第4話

 とりあえず一旦落ち着いた姉さんをそっとしておいて、俺は宿題を片付けに視線を戻した。まったく、教えに来てる人間が自分から雑談始めて俺に諫められてりゃ世話ないよな。

 このひといっつもそうなんだよなー。なんか中学の頃俺がクラスの女子の話したときも凄い荒れてたし。なんでだ?高校上がったばっかのときもそういえば……。


 あっ。


 っと、なんでもない。なにか察しそうになったけどこれたぶん気付かないほうがいいやつだ。

 俺は脳裏を掠めた憶測を無意識の彼方へ放逐し宿題に集中する。


「姉さん」


「なによ」


「今どうして俺の真横に移動なさったのでございましょうか」


「横向きや向かい側より同じ向きから見た方が問題集が見やすいからよ」


 姉さんは何故俺の努力を水泡に帰そうとするのか。


「姉さん」


「なによ」


「その、申し上げにくいのですが実は右腕にめっちゃ当たっててですね」


「当ててんのよ」


「えええ、それで、あの……問題を解こうと動かすとあの……感触が……凄いんですけれども」


「先生の虚数宇宙とどっちが上?」


「もーそういうこと聞く!?」


 敢えてここまで視線を向けることなく対応を取り繕ってきた俺だけれども、そろそろ限界だった。心身ともに、まさにココロもカラダも爆発しそうだ。男子高校生だからな!

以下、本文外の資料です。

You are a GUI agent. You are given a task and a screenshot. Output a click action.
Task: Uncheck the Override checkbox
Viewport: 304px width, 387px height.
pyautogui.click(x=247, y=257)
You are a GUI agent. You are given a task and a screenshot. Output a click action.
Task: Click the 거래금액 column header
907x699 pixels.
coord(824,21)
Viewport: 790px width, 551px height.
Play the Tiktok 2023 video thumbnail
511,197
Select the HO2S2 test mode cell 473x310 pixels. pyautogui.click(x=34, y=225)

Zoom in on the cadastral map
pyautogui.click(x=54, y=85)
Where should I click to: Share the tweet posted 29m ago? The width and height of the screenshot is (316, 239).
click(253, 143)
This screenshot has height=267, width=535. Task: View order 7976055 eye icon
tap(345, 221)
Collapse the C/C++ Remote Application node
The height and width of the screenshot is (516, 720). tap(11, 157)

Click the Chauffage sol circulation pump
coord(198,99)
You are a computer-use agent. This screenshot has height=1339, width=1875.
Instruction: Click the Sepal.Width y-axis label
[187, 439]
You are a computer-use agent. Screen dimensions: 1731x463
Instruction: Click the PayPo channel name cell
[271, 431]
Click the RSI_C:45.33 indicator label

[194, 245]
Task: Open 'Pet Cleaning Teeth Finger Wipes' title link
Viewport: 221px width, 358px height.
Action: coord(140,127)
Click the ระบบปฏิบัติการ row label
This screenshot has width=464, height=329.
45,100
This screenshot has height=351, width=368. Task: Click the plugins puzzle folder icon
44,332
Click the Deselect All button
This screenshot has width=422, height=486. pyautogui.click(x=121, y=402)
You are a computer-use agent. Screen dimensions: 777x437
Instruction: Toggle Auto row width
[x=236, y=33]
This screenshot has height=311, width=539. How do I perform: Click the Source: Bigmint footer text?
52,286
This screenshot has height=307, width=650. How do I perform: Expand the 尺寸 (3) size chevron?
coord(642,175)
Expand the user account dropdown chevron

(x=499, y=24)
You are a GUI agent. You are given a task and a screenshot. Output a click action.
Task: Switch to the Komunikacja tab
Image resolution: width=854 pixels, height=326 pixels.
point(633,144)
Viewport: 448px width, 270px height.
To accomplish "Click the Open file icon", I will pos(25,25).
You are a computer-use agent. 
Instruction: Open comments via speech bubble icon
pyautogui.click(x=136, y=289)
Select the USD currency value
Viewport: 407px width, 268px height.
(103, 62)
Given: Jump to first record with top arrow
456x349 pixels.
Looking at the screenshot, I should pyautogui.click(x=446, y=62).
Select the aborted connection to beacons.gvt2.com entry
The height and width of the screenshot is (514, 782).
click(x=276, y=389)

 横目に見ると姉さんの鼻先が、文字通り目の前にあった。目と鼻の先ってこういう意味じゃないんじゃないかな。


 くそー姉さんも女のひとなんだよな、先生とは違うけれどもいい匂いがする。押し付けられる体温と匂いと自分の動悸で眩暈がしてくる。

 一方の姉さんも耳まで真っ赤だった。顔がめちゃくちゃ近いのに俺の顔なんか見ちゃいない。


「え、姉さんなんでこっち見てないの」


「……別に今はそんなことどうでもいいでしょ」


「いやいや」


「いやいや」


 姉さんは頑なにこちらを見ようとしない。


「いやあ質問しておいて相手の目を見て話さないのはほら、失礼なんじゃない?」


 我ながらいやらしい詰め方だ。でも俺だってやられっぱなしでは済ませられないんだ。これはもはや戦いと言っても過言ではない。なにと戦ってるのかわからんけど。